As the world grows increasingly interconnected, businesses face more complex growth strategies. The operational structure of a typical multinational corporation today resembles a Rube Goldberg machine, a convoluted assembly of interconnected functions that must align for tax compliance, regulatory adherence, and accurate reporting.

Unlike the more streamlined approach for managing income-based taxes, the responsibilities and primary drivers for indirect taxes are often distributed widely across the organization. These can reside not only in the tax department but also in diverse areas such as finance, information technology, supply chain management, logistics, human resources, and beyond.

Additionally, there is a rising trend toward the establishment of shared service centers (SSCs) that handle operational processes like accounts payable and receivable, as well as various outsourced functions pertaining to tax, finance, and treasury. Tax determination and reporting across the enterprise may be governed by one or more enterprise resource planning (ERP) systems, which can vary in their levels of integration and sophistication.

These dynamics contribute to a rapidly evolving and increasingly intricate business environment, necessitating a new approach to indirect tax advisory services.

From the perspective of a Tax Control Framework, implementing risk-based controls is crucial, particularly when navigating unusual transactions, which can elevate tax risks.
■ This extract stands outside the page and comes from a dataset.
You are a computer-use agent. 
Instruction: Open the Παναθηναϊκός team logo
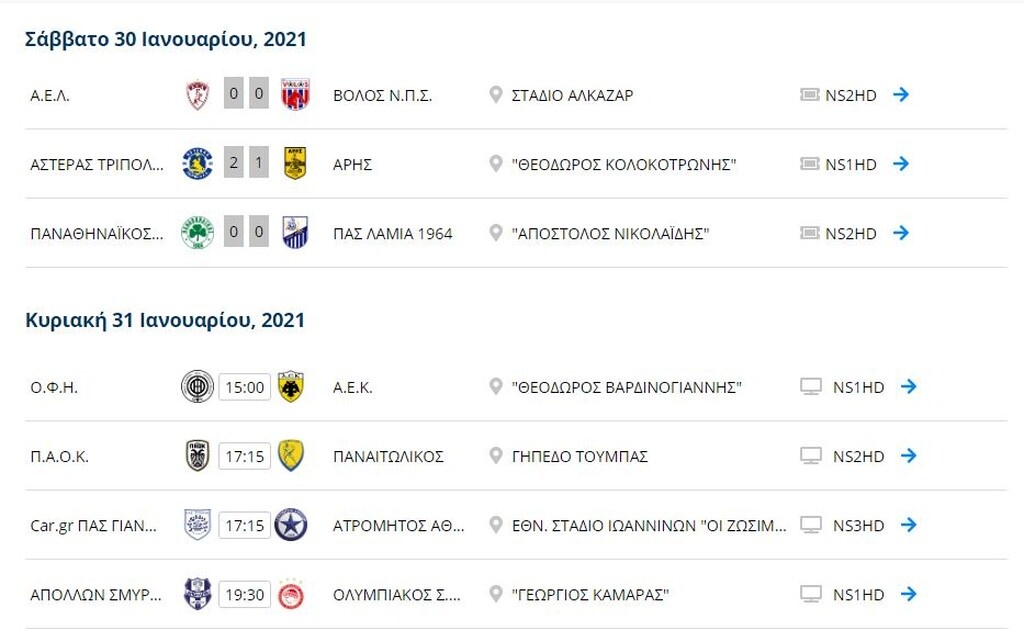pos(196,233)
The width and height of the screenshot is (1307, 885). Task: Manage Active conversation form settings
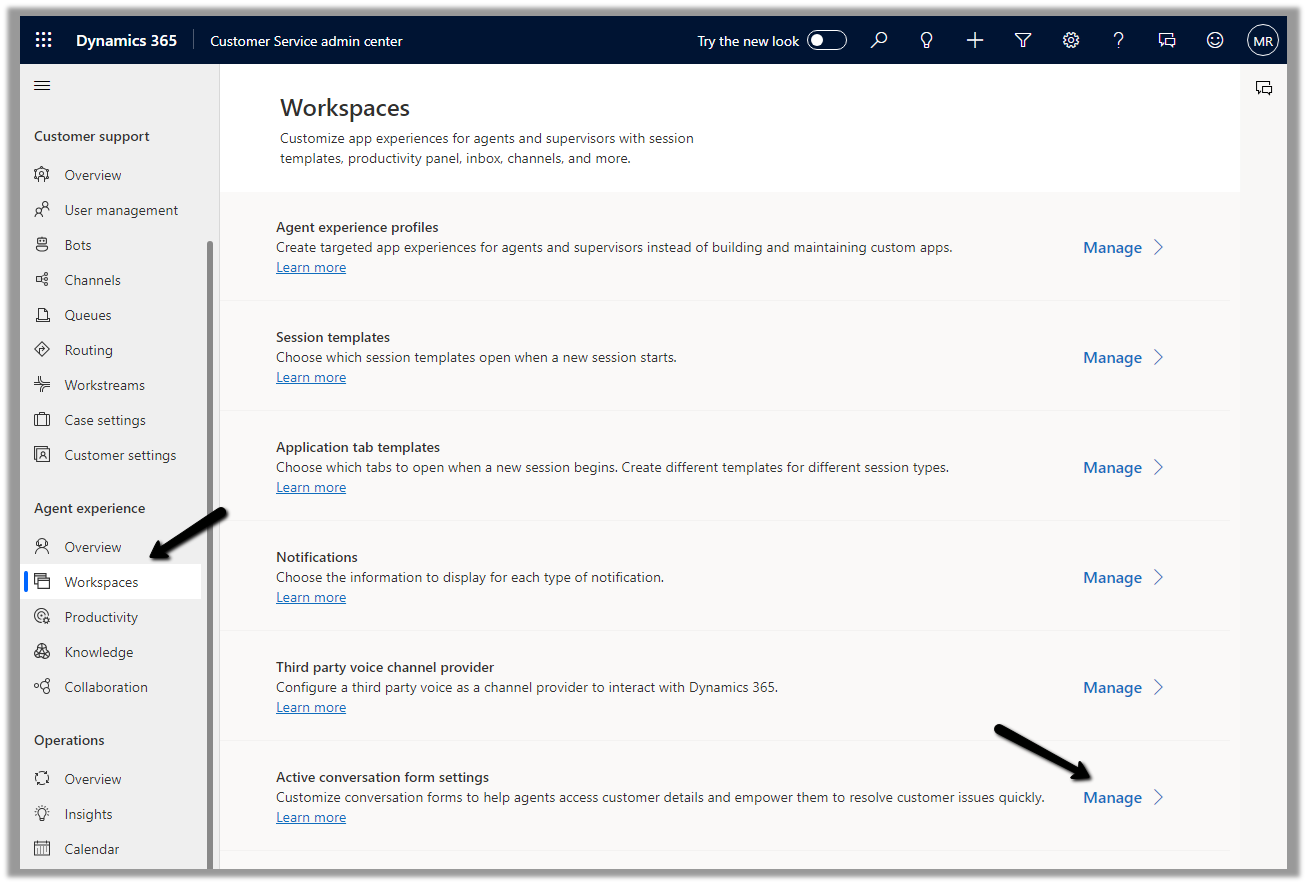pos(1112,797)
One significant example of such unconventional transactions is the migration to new jurisdictions.

VAT Considerations During Jurisdiction Migration

When migrating to a new jurisdiction, companies are likely to encounter Value Added Tax (VAT). For some organizations, this may be their first engagement with VAT, while for others, it will be a familiar concept, albeit with notable differences compared to their previous jurisdiction.

It is critical to assess the VAT implications of both the migration and the ongoing activities in the new jurisdiction. This evaluation should occur alongside other essential work streams, as VAT is a transaction tax that affects both costs and revenues. Numerous transactions will inevitably arise during the migration process, as well as in day-to-day operations.

Operational Disruptions

Failing to understand or recognize the VAT implications associated with the migration and subsequent activities in the new jurisdiction can lead to unforeseen costs. However, a change in business model can create not only VAT risks but also commercial challenges such as logistical difficulties in importing goods and potential delays in shipments, which can disrupt daily operations.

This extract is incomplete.